(Collected data entries)
BEGIN

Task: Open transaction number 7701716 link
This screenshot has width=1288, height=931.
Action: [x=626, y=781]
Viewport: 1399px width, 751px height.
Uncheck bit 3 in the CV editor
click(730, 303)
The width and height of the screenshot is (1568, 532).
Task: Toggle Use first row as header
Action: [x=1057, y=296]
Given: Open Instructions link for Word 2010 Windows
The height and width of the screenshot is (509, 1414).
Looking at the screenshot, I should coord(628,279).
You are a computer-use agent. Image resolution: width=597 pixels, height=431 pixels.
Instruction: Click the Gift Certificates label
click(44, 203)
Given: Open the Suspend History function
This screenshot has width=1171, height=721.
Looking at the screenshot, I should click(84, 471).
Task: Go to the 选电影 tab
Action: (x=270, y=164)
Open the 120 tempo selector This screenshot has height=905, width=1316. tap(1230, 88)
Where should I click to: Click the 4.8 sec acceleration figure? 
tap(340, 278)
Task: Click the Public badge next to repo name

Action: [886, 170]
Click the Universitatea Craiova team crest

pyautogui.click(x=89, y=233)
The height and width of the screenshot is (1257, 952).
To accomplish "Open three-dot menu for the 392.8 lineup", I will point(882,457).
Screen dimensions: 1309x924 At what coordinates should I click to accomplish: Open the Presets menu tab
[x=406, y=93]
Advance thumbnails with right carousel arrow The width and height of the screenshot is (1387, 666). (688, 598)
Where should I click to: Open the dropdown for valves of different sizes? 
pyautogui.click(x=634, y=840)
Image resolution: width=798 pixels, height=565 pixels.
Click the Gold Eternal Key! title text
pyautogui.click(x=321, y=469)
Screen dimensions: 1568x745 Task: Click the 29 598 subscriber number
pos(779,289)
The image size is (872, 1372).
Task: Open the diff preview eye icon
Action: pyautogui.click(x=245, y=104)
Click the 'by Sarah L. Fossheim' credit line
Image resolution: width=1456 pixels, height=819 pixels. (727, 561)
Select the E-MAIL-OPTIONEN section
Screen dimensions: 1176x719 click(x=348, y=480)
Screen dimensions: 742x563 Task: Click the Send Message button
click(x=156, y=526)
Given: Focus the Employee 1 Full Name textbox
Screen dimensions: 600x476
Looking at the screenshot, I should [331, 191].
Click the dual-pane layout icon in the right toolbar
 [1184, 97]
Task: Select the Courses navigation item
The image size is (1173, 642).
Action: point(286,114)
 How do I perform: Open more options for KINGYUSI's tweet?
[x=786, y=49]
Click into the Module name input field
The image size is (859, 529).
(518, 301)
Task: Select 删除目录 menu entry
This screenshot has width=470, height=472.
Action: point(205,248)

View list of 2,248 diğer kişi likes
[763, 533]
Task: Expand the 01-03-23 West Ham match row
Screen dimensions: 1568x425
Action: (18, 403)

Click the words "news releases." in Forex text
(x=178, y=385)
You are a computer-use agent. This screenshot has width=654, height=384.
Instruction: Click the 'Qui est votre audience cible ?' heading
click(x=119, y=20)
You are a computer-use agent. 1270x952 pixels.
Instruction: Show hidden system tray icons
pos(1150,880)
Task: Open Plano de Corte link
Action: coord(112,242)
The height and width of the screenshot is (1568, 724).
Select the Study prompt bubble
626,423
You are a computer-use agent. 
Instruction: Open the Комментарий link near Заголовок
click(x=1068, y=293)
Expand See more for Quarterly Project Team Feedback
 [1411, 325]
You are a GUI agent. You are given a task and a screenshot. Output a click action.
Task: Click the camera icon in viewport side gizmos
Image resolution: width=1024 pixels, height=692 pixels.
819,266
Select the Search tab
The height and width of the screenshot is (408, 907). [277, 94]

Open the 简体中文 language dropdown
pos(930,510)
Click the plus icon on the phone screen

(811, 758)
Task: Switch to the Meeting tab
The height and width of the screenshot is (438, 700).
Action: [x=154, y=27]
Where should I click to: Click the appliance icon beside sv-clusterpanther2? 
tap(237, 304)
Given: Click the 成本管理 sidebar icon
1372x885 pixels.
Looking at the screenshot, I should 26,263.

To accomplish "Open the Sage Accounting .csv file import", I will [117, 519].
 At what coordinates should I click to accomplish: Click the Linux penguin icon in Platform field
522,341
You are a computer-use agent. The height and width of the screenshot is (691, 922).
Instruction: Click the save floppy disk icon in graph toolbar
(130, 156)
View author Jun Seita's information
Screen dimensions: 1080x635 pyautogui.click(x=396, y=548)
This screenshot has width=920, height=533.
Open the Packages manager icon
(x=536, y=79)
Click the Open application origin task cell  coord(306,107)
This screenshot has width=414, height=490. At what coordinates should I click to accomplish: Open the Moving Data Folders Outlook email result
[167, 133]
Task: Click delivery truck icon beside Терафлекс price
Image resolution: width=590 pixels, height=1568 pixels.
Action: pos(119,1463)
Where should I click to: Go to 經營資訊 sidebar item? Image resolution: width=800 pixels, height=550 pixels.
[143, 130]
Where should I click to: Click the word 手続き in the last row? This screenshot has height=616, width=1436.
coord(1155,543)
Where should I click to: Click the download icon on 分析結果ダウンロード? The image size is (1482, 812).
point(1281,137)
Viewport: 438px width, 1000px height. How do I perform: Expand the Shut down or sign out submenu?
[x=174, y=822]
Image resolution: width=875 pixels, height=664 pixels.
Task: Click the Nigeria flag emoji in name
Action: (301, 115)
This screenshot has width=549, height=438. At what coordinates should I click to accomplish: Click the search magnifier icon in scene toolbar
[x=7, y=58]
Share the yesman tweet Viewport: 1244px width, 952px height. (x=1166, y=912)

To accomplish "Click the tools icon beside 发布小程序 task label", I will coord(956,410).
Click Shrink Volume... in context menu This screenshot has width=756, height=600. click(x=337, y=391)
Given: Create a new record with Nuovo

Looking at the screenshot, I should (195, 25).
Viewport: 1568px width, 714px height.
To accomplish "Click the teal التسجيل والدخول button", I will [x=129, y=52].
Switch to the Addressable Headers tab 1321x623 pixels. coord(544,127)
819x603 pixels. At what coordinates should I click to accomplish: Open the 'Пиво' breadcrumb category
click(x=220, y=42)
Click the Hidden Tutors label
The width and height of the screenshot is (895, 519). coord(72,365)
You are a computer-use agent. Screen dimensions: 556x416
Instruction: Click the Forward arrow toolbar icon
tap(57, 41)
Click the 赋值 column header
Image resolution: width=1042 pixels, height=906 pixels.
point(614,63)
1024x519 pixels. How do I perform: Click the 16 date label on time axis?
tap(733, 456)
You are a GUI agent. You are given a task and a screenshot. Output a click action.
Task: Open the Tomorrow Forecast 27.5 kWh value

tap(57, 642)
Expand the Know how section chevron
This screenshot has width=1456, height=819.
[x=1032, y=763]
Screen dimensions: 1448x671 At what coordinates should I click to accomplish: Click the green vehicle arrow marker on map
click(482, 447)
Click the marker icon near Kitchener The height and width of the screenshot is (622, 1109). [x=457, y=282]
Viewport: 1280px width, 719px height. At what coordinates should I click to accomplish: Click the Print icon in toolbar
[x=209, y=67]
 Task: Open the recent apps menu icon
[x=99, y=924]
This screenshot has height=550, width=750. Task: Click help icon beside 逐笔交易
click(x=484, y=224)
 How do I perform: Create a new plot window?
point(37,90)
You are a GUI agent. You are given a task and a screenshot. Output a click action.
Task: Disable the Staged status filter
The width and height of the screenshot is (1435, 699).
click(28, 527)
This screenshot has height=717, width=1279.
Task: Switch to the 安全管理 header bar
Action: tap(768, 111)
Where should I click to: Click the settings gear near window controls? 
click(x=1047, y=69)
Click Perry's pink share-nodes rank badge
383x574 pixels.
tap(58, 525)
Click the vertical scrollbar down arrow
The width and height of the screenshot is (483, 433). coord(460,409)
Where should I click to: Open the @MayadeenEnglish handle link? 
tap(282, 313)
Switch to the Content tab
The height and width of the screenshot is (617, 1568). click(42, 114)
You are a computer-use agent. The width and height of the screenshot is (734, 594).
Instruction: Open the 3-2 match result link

END

▶ [Task goal]: Only the lines that hold the word "agent" are wanted; each should be pulled from the records.

▶ [Result of this exercise]:
You are a computer-use agent. Image resolution: width=597 pixels, height=431 pixels.
You are a computer-use agent. This screenshot has width=654, height=384.
You are a computer-use agent. 1270x952 pixels.
You are a computer-use agent. 
You are a GUI agent. You are given a task and a screenshot. Output a click action.
You are a computer-use agent. The height and width of the screenshot is (691, 922).
You are a computer-use agent. Screen dimensions: 556x416
You are a GUI agent. You are given a task and a screenshot. Output a click action.
You are a GUI agent. You are given a task and a screenshot. Output a click action.
You are a computer-use agent. The width and height of the screenshot is (734, 594).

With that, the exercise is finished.